Records excerpted from a collection

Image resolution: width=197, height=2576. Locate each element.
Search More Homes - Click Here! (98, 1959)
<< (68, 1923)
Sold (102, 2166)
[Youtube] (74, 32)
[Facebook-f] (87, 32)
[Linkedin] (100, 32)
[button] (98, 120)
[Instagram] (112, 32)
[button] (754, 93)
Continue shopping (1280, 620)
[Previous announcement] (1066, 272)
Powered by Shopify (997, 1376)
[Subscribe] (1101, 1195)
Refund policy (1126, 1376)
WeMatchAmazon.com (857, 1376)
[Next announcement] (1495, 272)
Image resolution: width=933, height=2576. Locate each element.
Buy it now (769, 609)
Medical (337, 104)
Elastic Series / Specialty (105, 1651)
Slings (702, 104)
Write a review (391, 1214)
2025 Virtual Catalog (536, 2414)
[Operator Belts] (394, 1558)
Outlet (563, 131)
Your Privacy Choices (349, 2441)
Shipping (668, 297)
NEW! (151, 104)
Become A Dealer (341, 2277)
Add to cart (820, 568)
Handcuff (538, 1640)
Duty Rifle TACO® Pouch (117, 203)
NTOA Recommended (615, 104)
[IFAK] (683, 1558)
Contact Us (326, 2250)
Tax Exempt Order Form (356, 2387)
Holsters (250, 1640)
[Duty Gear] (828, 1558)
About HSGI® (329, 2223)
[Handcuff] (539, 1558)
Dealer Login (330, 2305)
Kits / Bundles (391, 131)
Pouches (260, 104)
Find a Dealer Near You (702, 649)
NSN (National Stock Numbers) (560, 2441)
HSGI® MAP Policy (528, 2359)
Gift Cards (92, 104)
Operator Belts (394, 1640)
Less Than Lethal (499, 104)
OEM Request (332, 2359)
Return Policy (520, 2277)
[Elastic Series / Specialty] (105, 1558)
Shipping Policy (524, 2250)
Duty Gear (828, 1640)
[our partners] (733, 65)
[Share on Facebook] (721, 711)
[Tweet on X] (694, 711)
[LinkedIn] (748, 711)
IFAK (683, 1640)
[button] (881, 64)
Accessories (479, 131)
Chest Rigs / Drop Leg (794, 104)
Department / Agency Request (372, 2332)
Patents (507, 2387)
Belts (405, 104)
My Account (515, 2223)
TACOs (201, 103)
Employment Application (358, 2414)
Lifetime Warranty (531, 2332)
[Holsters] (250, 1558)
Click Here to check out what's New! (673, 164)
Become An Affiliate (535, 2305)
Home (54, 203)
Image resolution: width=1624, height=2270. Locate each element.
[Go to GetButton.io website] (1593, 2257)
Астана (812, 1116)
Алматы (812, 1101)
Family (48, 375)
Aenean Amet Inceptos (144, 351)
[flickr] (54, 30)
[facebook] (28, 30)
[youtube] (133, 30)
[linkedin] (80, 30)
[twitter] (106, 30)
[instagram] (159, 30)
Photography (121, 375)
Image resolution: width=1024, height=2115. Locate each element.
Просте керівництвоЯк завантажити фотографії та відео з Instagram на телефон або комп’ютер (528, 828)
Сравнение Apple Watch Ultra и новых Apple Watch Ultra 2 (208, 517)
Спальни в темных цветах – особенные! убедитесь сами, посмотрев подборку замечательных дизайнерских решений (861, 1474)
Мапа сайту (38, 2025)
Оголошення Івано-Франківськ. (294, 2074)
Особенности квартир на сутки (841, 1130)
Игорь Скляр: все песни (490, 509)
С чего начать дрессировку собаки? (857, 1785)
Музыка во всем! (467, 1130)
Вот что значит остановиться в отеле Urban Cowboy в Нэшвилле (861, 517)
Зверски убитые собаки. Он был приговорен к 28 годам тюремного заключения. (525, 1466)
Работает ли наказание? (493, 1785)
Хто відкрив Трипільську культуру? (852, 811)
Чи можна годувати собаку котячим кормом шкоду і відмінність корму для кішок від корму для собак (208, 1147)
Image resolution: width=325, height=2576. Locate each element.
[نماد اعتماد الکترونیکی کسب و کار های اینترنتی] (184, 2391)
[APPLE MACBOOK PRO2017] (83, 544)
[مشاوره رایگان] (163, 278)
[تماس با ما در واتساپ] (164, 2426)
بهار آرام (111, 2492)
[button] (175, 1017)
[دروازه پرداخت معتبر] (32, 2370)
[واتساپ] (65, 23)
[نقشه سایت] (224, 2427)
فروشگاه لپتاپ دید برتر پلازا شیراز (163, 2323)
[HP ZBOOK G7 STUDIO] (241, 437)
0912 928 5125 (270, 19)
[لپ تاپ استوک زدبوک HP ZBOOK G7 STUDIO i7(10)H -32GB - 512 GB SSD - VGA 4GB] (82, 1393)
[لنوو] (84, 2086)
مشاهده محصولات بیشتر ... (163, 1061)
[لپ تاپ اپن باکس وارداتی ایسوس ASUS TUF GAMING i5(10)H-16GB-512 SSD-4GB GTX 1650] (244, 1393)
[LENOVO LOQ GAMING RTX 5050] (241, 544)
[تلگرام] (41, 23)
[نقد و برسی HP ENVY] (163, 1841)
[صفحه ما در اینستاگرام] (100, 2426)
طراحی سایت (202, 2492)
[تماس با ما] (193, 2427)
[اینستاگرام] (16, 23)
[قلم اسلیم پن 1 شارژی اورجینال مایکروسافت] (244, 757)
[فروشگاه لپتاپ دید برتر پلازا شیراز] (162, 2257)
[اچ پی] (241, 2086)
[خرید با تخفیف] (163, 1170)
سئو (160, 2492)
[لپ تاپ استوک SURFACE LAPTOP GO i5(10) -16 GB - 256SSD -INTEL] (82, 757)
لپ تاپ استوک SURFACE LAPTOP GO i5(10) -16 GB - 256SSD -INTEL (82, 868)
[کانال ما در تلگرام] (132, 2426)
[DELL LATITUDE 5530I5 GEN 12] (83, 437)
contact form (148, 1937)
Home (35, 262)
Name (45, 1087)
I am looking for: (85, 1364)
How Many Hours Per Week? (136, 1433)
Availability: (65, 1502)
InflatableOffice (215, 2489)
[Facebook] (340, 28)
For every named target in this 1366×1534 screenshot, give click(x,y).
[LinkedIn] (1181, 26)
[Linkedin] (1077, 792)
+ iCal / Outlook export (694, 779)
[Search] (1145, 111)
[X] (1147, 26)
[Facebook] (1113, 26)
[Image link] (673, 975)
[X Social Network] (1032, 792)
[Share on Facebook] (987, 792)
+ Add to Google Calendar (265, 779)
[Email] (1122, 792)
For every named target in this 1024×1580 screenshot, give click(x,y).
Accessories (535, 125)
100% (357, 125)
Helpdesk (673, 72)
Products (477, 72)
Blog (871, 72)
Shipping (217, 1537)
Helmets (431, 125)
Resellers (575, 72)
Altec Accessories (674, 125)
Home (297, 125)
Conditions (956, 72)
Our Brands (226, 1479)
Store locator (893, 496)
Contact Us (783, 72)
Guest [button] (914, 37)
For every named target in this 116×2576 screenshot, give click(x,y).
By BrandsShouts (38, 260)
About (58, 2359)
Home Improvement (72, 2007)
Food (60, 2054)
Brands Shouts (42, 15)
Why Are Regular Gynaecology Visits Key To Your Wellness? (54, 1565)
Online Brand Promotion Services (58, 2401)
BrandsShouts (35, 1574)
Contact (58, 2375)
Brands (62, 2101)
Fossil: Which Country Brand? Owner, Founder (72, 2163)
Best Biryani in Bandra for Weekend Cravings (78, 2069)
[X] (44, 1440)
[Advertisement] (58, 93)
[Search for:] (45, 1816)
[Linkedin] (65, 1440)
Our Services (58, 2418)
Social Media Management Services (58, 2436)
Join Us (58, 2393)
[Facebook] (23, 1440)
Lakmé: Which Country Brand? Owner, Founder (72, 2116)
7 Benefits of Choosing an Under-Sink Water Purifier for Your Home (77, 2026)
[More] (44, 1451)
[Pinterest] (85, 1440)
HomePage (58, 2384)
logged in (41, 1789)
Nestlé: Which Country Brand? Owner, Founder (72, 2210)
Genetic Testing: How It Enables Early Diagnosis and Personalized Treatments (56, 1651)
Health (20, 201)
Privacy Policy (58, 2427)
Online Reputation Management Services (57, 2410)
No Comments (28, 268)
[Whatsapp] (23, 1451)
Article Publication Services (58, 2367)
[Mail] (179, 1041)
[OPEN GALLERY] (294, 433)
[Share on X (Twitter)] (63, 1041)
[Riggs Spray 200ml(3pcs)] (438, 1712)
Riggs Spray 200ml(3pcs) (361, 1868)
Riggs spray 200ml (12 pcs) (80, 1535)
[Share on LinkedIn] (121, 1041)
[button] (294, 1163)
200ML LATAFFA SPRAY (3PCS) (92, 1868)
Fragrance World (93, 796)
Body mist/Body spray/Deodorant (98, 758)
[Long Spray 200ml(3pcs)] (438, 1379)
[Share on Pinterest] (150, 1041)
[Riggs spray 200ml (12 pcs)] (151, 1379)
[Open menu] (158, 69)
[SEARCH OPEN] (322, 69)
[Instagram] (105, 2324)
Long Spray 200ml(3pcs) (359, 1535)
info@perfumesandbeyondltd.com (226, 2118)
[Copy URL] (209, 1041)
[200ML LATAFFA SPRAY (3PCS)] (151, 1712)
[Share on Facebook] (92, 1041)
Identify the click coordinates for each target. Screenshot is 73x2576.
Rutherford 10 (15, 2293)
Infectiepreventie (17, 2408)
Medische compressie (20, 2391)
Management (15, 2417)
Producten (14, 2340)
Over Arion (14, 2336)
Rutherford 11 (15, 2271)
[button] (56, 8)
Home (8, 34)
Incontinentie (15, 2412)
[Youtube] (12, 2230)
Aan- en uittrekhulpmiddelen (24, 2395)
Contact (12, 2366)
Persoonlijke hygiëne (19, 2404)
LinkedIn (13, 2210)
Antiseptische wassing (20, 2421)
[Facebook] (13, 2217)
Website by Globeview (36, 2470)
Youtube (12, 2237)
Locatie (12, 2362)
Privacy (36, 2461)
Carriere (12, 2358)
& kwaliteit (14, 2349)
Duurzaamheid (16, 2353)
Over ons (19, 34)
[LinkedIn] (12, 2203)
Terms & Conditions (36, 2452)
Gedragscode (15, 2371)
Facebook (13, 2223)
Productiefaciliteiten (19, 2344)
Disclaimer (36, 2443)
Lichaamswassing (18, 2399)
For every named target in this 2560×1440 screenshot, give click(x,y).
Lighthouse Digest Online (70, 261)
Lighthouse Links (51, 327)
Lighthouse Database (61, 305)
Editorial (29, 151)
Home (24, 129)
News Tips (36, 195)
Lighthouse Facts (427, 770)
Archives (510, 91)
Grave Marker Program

◆ What is expected
In the data above, retype exactly and only the lines between the one holding "[Email] (1122, 792)" and the one holding "Fossil: Which Country", inclusive.

◆ Task solution
[Email] (1122, 792)
For every named target in this 1024×1580 screenshot, give click(x,y).
Accessories (535, 125)
100% (357, 125)
Helpdesk (673, 72)
Products (477, 72)
Blog (871, 72)
Shipping (217, 1537)
Helmets (431, 125)
Resellers (575, 72)
Altec Accessories (674, 125)
Home (297, 125)
Conditions (956, 72)
Our Brands (226, 1479)
Store locator (893, 496)
Contact Us (783, 72)
Guest [button] (914, 37)
For every named target in this 116×2576 screenshot, give click(x,y).
By BrandsShouts (38, 260)
About (58, 2359)
Home Improvement (72, 2007)
Food (60, 2054)
Brands Shouts (42, 15)
Why Are Regular Gynaecology Visits Key To Your Wellness? (54, 1565)
Online Brand Promotion Services (58, 2401)
BrandsShouts (35, 1574)
Contact (58, 2375)
Brands (62, 2101)
Fossil: Which Country Brand? Owner, Founder (72, 2163)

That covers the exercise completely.